Dataset entries
#####

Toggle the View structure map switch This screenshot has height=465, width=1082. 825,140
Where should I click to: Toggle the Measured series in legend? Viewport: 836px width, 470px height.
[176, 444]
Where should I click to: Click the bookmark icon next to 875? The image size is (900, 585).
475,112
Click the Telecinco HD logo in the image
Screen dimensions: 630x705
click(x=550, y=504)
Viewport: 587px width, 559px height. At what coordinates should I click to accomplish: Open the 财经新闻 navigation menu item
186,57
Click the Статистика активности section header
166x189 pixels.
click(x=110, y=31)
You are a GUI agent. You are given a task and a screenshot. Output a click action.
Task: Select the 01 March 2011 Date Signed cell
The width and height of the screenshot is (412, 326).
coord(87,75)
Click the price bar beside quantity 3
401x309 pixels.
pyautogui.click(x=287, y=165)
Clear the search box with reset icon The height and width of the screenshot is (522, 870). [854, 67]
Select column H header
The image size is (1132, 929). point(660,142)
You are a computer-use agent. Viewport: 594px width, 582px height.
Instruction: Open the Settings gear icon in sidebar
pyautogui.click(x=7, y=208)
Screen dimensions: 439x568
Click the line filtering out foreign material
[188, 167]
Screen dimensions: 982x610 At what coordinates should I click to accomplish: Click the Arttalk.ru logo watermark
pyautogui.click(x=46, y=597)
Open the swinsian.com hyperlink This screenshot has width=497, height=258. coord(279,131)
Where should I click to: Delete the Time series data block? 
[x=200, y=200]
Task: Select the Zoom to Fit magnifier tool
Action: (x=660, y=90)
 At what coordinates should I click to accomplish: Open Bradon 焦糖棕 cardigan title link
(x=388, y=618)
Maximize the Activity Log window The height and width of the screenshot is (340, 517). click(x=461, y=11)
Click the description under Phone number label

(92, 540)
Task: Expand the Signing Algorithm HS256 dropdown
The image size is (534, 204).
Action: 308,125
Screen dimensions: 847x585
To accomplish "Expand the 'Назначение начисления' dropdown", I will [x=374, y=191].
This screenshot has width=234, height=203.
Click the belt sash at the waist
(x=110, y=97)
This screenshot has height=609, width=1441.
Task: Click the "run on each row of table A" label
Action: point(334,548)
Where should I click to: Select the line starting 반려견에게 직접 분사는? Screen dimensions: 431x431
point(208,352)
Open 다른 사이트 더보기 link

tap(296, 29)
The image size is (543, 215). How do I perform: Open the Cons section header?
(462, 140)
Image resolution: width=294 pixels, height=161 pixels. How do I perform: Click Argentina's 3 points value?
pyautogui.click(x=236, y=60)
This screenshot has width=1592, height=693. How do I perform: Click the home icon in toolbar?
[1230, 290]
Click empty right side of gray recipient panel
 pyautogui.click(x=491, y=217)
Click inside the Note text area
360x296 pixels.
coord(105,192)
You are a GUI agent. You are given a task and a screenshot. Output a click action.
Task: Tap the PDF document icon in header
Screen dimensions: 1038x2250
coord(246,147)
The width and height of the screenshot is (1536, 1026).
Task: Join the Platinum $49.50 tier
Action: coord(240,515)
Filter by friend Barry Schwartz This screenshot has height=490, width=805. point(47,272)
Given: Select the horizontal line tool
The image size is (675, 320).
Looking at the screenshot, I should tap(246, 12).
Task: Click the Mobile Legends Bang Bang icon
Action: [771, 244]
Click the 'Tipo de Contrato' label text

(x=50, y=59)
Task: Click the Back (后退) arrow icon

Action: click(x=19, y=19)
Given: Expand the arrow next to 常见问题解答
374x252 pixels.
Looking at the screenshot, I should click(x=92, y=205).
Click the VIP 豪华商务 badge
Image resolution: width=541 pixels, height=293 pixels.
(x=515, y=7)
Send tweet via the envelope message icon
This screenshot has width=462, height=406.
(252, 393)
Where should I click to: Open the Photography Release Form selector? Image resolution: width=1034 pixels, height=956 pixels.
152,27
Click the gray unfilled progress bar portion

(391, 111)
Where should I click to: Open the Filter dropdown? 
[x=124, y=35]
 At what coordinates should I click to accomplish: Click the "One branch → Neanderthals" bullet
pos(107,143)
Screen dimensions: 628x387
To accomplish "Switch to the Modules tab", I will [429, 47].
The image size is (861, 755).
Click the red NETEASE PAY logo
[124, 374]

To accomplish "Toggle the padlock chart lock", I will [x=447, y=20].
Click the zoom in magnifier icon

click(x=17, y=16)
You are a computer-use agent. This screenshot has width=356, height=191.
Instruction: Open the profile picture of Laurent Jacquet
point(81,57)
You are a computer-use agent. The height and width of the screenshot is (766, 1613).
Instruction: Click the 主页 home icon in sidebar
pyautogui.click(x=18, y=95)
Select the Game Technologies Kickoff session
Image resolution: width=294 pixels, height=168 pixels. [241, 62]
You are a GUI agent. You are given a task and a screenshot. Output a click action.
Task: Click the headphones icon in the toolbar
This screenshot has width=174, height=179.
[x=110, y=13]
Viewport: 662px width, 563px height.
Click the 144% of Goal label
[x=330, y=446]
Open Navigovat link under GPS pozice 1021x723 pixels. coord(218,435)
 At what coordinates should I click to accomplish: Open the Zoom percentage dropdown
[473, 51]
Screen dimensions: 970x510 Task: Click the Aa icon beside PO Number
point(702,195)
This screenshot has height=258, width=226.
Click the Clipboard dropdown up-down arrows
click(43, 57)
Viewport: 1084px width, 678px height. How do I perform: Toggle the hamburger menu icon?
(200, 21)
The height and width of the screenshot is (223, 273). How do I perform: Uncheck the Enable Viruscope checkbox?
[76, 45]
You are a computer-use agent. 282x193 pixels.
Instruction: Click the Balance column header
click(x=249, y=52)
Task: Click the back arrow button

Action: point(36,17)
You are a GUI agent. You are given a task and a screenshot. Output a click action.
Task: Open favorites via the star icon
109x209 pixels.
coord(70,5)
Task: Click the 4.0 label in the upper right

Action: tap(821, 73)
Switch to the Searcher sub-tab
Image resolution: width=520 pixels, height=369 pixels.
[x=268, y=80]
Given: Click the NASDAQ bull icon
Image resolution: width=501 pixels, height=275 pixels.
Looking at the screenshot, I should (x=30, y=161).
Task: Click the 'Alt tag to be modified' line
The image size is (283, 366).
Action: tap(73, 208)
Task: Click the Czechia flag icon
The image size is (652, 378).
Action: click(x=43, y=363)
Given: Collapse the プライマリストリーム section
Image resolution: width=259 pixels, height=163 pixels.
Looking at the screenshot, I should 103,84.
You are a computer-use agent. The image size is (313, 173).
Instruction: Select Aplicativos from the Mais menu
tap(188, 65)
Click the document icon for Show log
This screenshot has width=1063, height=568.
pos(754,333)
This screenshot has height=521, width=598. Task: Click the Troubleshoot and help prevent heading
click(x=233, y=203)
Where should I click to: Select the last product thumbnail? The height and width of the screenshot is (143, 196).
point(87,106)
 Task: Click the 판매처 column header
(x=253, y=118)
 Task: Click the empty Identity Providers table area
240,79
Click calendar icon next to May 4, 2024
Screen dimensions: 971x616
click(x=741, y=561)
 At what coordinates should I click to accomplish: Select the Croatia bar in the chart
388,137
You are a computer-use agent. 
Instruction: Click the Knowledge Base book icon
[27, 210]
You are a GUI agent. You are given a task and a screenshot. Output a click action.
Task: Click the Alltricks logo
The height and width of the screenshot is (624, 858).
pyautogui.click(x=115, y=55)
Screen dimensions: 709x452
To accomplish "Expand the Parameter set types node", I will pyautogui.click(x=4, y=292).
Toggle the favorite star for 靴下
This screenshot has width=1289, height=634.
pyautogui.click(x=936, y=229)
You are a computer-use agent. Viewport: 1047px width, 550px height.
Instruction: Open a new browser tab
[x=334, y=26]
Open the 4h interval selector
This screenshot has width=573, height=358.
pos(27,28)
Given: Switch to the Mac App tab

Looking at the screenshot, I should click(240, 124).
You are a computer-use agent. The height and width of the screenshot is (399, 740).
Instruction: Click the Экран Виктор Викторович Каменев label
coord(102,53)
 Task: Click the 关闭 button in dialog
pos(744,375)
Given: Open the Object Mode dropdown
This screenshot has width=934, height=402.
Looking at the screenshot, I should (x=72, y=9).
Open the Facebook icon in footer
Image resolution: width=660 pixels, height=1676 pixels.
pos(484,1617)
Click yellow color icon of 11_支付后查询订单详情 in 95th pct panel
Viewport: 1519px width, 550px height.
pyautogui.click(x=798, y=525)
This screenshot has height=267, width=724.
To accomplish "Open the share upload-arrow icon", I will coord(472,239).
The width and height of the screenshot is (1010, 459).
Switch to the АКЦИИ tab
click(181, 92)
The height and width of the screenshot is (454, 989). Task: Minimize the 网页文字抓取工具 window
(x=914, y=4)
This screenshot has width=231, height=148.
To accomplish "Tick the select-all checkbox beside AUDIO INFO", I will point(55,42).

#####

Return, word for word, the lines of the data above from the line with "At what coordinates should I click to accomplish: Select" through the line with "Task: Click the Alltricks logo", inclusive.

 At what coordinates should I click to accomplish: Select the Croatia bar in the chart
388,137
You are a computer-use agent. 
Instruction: Click the Knowledge Base book icon
[27, 210]
You are a GUI agent. You are given a task and a screenshot. Output a click action.
Task: Click the Alltricks logo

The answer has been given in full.